El declive de la juventud

El declive de la juventud

El Gobierno español elimina el Consejo de la Juventud. Con buen criterio, pues para mandarlos al exilio sólo es necesaria una buena red de transportes por todas las vías posibles: tierra, mar o aire. Ahí está la salida de la juventud de la clase media: en la frontera o el aeropuerto. Punto y final de una aventura que nos iluminó a todos. Ahora ya sólo nos queda recordarla. La nostalgia. La nuestra.

La juventud de clase media ha protagonizado el último medio siglo de las sociedades occidentales desarrolladas. En su edípico deseo de superar -eliminando- a las generaciones precedentes, ha sido seguramente la más transgresora y creativa del último ciclo civilizatorio. En esta categoría social estaban los innovadores y los buscadores de tendencias, como bien saben los buenos investigadores de mercado. Eran los que marcaban modas o, al menos, las hacían triunfar. Ellos y ellas eran la tendencia. Lo que rechazaban, quedaba fijado en el fracaso simbólico -lo out, lo patético, lo que carecía de sitio- o, más aún, en el fracaso material y económico porque no era avalado por ellos.

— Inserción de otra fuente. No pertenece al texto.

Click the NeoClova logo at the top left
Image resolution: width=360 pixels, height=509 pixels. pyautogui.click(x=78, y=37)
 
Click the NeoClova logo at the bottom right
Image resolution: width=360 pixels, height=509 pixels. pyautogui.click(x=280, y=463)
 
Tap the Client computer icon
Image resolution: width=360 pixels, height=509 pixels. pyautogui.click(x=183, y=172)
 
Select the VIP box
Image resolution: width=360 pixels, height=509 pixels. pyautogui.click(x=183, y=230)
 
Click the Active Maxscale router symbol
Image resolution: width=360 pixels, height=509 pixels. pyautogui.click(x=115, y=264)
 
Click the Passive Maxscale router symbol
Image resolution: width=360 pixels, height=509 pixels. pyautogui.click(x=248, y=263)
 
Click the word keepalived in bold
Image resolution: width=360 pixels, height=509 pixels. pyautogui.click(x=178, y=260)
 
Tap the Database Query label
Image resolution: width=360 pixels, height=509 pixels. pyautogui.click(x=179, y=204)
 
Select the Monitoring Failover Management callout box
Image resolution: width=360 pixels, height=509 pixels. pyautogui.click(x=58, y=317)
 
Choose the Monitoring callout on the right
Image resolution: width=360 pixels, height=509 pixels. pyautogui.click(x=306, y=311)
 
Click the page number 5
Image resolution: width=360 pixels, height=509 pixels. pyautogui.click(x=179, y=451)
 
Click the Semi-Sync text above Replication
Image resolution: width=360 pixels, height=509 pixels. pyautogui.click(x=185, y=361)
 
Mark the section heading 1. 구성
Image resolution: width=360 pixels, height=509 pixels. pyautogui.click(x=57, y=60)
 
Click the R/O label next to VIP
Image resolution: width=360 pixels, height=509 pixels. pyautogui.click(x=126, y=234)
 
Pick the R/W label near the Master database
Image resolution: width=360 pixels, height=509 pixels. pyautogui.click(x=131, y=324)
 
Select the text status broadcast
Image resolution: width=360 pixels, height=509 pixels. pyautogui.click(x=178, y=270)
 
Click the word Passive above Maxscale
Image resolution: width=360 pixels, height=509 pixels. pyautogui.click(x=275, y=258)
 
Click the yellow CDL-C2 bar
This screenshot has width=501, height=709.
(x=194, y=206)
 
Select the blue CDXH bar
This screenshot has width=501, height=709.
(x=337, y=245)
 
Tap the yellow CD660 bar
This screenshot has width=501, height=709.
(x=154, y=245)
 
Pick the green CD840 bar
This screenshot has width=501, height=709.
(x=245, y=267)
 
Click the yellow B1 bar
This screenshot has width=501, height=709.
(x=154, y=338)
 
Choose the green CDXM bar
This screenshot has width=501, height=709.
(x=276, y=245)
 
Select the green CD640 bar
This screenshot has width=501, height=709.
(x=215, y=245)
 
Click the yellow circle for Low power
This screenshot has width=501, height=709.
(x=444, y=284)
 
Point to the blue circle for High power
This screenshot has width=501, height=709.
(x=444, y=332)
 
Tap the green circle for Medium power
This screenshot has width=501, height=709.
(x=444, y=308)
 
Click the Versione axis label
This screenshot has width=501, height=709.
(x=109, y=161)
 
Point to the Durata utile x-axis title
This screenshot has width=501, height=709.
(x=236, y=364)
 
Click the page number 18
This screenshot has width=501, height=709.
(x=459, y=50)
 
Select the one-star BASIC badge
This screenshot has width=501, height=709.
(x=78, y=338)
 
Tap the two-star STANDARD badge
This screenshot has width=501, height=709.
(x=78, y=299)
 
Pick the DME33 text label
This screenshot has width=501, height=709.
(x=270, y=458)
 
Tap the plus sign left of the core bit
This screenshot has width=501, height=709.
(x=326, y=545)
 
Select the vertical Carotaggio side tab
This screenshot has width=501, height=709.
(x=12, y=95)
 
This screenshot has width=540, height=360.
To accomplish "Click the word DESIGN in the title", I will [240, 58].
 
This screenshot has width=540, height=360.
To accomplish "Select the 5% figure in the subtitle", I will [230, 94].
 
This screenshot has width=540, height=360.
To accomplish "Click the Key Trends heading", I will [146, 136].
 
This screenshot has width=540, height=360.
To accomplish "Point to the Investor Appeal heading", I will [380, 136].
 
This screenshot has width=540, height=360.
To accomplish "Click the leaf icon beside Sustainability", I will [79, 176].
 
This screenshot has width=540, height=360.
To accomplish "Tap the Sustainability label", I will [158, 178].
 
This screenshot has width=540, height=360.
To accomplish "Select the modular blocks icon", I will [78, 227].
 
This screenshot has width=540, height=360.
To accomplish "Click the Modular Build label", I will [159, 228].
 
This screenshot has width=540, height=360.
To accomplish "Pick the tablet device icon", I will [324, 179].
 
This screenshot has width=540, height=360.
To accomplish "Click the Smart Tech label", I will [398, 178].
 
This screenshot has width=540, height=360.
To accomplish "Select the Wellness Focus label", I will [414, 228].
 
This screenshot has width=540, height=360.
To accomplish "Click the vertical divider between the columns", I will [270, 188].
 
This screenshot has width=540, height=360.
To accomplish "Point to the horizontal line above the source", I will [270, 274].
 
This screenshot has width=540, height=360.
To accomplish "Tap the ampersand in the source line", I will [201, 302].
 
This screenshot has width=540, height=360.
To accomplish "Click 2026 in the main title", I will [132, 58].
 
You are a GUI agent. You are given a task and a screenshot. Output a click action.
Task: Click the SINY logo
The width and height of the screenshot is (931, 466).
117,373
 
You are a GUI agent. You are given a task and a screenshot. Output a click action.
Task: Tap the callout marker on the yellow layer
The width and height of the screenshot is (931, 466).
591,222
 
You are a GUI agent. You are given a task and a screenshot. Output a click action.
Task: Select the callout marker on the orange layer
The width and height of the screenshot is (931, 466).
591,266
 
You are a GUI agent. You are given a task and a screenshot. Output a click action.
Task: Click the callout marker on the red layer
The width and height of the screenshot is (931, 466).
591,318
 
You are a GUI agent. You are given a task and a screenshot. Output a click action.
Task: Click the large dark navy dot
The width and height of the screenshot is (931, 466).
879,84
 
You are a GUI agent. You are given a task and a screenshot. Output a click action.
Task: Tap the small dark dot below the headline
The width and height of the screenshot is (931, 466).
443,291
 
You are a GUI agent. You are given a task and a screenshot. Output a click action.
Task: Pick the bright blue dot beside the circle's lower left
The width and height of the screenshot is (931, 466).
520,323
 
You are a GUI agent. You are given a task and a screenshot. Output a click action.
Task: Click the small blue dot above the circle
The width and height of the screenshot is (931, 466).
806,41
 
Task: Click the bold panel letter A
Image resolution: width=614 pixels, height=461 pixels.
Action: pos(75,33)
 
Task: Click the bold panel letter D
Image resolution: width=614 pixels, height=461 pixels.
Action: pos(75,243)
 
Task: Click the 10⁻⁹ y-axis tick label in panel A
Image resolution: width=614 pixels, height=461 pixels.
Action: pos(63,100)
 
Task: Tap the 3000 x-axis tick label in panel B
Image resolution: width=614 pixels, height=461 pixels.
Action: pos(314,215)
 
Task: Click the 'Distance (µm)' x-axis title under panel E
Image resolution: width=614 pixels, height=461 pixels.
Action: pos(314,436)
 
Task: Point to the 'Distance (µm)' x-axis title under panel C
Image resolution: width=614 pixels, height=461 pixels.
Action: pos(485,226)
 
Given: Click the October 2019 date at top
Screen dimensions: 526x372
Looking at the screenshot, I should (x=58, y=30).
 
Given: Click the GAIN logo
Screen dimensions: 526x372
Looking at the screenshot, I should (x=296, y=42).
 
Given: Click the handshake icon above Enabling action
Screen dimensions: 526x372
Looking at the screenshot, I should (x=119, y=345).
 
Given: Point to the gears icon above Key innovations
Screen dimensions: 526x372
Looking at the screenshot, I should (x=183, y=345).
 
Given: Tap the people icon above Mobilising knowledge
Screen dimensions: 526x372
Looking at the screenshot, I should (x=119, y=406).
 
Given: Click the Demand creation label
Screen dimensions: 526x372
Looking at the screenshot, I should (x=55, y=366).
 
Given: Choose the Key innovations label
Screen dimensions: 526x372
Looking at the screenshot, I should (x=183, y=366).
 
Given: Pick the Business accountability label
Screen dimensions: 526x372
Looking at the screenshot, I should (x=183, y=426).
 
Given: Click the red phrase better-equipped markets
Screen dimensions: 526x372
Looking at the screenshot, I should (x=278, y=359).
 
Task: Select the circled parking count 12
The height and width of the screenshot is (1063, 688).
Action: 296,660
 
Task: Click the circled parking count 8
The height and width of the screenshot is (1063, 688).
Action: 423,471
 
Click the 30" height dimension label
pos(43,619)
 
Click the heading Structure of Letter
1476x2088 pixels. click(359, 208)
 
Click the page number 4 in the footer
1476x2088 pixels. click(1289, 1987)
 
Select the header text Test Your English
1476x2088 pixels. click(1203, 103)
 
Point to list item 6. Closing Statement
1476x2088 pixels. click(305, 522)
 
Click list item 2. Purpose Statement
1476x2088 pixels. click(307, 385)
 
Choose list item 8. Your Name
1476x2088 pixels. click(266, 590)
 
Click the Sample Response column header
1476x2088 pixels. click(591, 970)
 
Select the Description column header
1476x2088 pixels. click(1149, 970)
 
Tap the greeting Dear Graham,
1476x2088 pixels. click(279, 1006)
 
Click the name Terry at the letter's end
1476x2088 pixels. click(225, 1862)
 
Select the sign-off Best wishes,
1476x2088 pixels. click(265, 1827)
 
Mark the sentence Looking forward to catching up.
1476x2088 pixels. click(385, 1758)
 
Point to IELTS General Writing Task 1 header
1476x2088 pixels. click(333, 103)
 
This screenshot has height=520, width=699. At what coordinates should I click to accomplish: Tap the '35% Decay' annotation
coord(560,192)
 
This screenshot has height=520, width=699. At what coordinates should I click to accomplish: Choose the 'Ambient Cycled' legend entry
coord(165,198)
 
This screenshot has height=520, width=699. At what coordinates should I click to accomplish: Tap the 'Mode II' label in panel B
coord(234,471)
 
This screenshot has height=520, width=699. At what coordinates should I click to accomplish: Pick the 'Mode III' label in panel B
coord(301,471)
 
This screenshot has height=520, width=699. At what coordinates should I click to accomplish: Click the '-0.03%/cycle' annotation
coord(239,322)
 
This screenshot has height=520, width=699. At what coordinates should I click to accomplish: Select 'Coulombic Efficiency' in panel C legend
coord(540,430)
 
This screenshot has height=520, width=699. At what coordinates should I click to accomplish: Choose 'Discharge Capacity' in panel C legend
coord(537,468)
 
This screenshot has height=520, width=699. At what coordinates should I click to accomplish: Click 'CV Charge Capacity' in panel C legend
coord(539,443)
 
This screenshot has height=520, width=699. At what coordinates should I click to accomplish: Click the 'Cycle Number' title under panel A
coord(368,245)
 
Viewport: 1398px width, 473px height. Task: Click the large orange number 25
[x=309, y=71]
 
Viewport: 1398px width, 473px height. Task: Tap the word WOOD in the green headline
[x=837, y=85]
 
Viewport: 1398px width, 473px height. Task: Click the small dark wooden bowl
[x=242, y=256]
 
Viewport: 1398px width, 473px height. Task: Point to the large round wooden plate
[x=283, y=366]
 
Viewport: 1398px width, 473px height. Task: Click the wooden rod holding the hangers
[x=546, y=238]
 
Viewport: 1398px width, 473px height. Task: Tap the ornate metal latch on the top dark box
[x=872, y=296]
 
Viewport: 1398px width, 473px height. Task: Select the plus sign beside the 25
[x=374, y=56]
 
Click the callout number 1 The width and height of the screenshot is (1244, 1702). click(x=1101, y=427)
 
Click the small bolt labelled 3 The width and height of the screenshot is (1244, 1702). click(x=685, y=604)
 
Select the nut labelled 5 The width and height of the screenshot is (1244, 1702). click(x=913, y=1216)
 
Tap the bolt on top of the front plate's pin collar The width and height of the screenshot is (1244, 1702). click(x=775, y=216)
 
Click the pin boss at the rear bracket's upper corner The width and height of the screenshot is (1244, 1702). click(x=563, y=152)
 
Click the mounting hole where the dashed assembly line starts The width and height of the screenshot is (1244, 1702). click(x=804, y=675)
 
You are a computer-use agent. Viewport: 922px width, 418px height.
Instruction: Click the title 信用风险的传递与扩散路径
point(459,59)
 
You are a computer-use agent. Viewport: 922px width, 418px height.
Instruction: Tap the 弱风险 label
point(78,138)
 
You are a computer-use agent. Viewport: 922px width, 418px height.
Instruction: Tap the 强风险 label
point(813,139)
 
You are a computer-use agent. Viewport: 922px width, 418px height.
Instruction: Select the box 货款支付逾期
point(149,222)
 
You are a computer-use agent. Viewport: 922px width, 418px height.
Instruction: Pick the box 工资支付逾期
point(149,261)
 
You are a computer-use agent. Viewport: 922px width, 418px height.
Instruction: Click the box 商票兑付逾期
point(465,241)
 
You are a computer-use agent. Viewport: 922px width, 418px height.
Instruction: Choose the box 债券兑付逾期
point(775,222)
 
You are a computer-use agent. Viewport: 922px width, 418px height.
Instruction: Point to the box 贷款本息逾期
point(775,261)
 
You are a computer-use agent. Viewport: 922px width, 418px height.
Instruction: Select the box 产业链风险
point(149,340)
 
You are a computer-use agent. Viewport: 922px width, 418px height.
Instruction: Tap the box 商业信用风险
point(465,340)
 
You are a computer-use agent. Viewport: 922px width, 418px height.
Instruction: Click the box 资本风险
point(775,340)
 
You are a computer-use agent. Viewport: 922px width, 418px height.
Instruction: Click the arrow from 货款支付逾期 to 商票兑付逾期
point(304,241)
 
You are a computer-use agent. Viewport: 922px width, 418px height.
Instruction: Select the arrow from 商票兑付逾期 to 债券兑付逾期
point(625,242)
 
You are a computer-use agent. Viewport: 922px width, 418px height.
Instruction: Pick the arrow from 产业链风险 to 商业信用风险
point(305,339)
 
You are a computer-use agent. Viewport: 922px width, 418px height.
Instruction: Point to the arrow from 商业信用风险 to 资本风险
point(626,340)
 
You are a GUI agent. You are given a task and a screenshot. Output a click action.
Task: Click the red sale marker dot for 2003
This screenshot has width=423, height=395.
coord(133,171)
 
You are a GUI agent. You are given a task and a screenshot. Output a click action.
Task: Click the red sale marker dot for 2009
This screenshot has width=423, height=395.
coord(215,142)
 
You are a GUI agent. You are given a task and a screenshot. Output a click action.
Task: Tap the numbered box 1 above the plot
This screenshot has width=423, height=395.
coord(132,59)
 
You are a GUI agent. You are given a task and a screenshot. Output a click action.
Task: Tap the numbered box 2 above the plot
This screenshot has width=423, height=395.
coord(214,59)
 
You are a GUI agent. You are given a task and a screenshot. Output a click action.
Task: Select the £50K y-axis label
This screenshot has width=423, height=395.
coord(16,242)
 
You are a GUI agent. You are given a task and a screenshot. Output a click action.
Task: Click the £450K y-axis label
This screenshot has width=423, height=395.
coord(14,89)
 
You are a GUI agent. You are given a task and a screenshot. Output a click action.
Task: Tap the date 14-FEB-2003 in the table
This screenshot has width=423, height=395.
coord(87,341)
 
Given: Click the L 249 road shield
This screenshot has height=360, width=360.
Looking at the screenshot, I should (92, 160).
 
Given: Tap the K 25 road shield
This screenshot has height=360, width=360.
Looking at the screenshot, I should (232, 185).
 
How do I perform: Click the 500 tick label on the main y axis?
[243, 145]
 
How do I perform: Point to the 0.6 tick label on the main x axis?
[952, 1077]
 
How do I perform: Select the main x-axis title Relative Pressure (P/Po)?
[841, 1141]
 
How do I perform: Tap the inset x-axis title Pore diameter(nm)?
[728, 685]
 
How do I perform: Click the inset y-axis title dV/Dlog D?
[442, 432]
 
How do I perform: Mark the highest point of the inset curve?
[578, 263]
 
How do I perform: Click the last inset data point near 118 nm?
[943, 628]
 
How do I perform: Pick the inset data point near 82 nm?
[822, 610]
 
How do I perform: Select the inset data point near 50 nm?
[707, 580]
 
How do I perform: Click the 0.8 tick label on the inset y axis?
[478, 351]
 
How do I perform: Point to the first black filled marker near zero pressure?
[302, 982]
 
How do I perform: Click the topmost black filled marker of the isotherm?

La cultura popular se revolucionó con ellos. El pop surgió contra el clasicismo o el folklorismo de sus mayores. Un estruendo se coló en todas las casas. Y un mandato: había que ser joven. Había que ser jóvenes como ellos. Niños y niñas mimados en una sociedad de consumo que gestionaban a su antojo. Que estaba hecha para ellos. Pero de la que se mostraban insatisfechos, como clientes que se saben dueños y quieren más y más. Rebeldes sin causa erigidos sobre el crecimiento demográfico y económico que siguió al final de la Segunda Guerra Mundial.

Creciendo con la nariz pegada a la televisión -han sido las generaciones de la televisión- nos extrañaba que, con los funestos efectos de tan peligrosa máquina de comunicación, salieran a la calle a reivindicar la libertad o tirar adoquines, como en el mayo sesentayochista, o a darnos lecciones de dignidad política, como en las recientes ocupaciones de las principales plazas de las ciudades del mundo. Muestra de que la televisión también genera personas críticas y sólo quien es tonto, zafio o ignorante se vuelve más tonto, zafio o ignorante delante del aparato. Gracias a la nota diferencial de la audiencia juvenil y la necesidad de enganchar con ella, hemos podido asistir a las creaciones más originales de la industria cultural. Desde las series de ficción, hasta la propia música pop.

En mayo de 1968: la explosión. Durante 2012: la implosión. Como muestra Zizek en uno de sus últimos libros: agotados de sí mismos, de su narcisismo. De esa búsqueda de la experiencia por la experiencia. Basta echar un vistazo a las pirámides de población para ver hoy su escasa fuerza. Pero se podrían hacer otros esfuerzos de comprobación de su debilitada situación: ver cómo las calles de Madrid o Barcelona, Londres o Roma, Paris o Munich, están dominadas por gente que apenas puede caminar, que necesita andadores o sillas de rueda, llenos de canas. Quiten de estas ciudades los turistas que habitan el centro. Vayan a sus barrios de vecinos. En las calles no hay jóvenes -más o menos amables o peligrosos- sino senectud.

Casi todos los indicadores señalan la caída de la categoría, desde los salarios -antes mileuristas; ahora, ni eso- a las cifras del paro. Imposibilitados para consumir, porque carecen de rentas y expectativas, quedan atados a la pantalla del ordenador. Por si hay alguien conocido. Por si hay un igual que pueda recibir sus mensajes. Antes eran la movilidad, las generaciones del coche y la velocidad. Hoy, la movilidad les manda al extranjero o al adsl de la más alta velocidad. La más alta velocidad para correr hacia ninguna parte.

El Gobierno español elimina el Consejo de la Juventud. Con buen criterio, pues para mandarlos al exilio sólo es necesaria una buena red de transportes por todas las vías posibles: tierra, mar o aire. Ahí está la salida de la juventud de la clase media: en la frontera o el aeropuerto. Punto y final de una aventura que nos iluminó a todos. Ahora ya sólo nos queda recordarla. La nostalgia. La nuestra.